完全に同じキャラクターを保証できるわけではありませんが、T2Vだけで「こういう女性」と文章で指定するよりも、見た目の方向性を伝えやすくなることが期待できます。
動きも参照できる
Reference Videoを使えば、人物の歩き方、走り方、ダンス、ジェスチャー、商品の回転、カメラ移動などを参考にすることができます。
例えば、「キャラクター画像+実写の人物が走っている動画」を参考にして、同じキャラクターがその動きに近い形で走る動画を作る、といった使い方が考えられます。
別の動画をカメラワーク専用の参考として使うことも考えられます。
音声も参考にする
Reference Audioを利用できる環境では、声や話し方などの音声情報を参考に動画生成へ利用できます。
映像、動き、声をそれぞれ別の素材から参考にできるとすると、かなり面白い制作フローになります。
ただし、他人の声などを使用する場合は、権利や同意の問題にも注意する必要があります。
R2Vでは「何を参考にするのか」が重要
R2Vでは、素材をたくさん入れれば良いというわけではありません。
重要なのは、それぞれの素材のどの部分を参考にしてほしいのかを明確にすることだと思います。
例えば、「Picture 1は人物の顔と髪型」「Picture 2は服装」「Video 1は人物の動き」「Video 2はカメラワーク」「Audio 1は人物の声」というように、役割を分けます。
プロンプトにも役割を書く
参照素材を読み込むだけでなく、プロンプト側でも役割を明確にしたほうが分かりやすくなります。
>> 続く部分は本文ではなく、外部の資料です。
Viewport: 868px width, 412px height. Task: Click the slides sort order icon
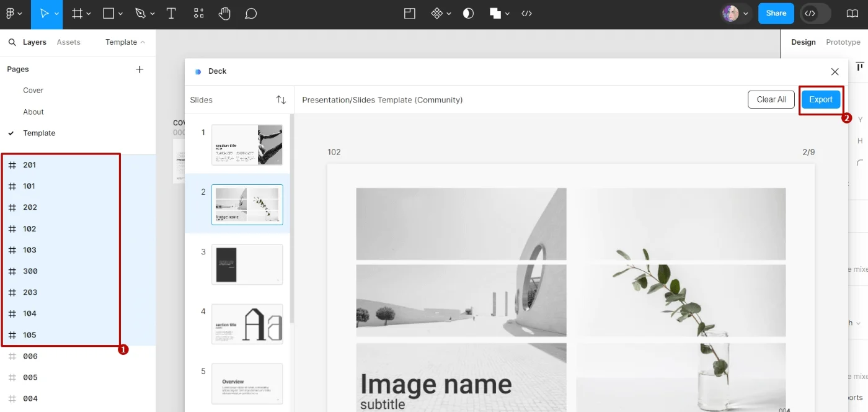click(281, 100)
例えば、「Picture 1の人物の顔と髪型を維持する。Picture 2の衣装を着用する。人物の動きはVideo 1を参考にする。カメラワークはVideo 2を参考にする。人物の声はAudio 1を参考にする。」というような考え方です。
実際のタグや書式については使用するワークフローによって異なる可能性があるため、ここも最新の公式テンプレートを確認します。
MiniMax H3のプロンプトをどう考える?
ここからは、自分がH3を使うときに迷わないよう、プロンプトの考え方を整理しておきます。
自分の場合は、**「全体シーン → 人物 → 動作 → カメラ → 時間変化 → セリフ → 環境音 → BGM」**の順番で考えると分かりやすそうです。
① 全体シーン
最初に、どこで、誰が、何をしているのかを書きます。
例えば、「夕方の東京の静かなカフェ。窓際に若い女性が座っている。暖かな夕日が店内に差し込んでいる。」というような内容です。
まず動画全体の状況をAIへ伝えます。
② 人物
次に人物の外見、服装、表情、姿勢などを書きます。
例えば、「20代の日本人女性。肩までの黒髪。ベージュのカーディガンを着ている。穏やかな表情。」というようにします。
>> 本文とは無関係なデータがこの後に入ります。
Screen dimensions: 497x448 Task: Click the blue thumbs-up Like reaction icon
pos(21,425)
Reference Imageを使う場合は、文章で人物を細かく説明するよりも「Reference Imageの人物を維持する」という考え方になることもありそうです。
③ 動作
人物が何をするのかを書きます。
例えば、「女性がコーヒーカップを持ち上げる。窓の外を見る。少し間を置いてゆっくりこちらを向く。」というようにします。
AI動画では動作を一度にたくさん指定すると破綻しやすいことがあるので、短い動画ではシンプルな動きのほうがよさそうです。
④ カメラ
動画生成では、カメラの指定がかなり重要です。
固定カメラ、パン、チルト、ドリーイン、ドリーアウト、トラッキングショット、クローズアップ、ミディアムショット、ワイドショットなどがあります。
英語のカメラ用語を使っても、日本語で「カメラがゆっくり人物に近づく」と書いてもよいと思います。
例えば、「カメラは女性の横顔をミディアムショットで捉える。その後、ゆっくり女性へ近づいていく。」という形です。
⑤ 時間変化
動画の場合は、時間ごとに何が起こるかを整理すると分かりやすくなります。
例えば10秒動画なら、「0〜3秒:女性が窓の外を見る」「3〜6秒:カメラがゆっくり近づく」「6〜10秒:女性がこちらを向いて話す」という形です。
こうしておくと、自分自身も完成動画をイメージしやすくなります。
⑥ セリフ
人物に話してほしい場合は、セリフを書きます。
例えば、「女性が日本語で静かに『今日はいい一日だったね』と話す。」という形です。
セリフが長すぎると動画時間内に収まらなかったり、不自然になったりする可能性があるので、最初は短めから試したほうがよさそうです。
⑦ 環境音
雨音、車の音、街のざわめき、風、鳥の声、店内の食器音など、場所に応じた環境音を書きます。
映像だけでなく、「この場所なら何が聞こえるのか」を考えると、H3らしい動画にできそうです。
⑧ BGM
必要ならBGMも書きます。
例えば、静かなジャズピアノ、アンビエント、柔らかなアコースティック音楽、エレクトロニックなどです。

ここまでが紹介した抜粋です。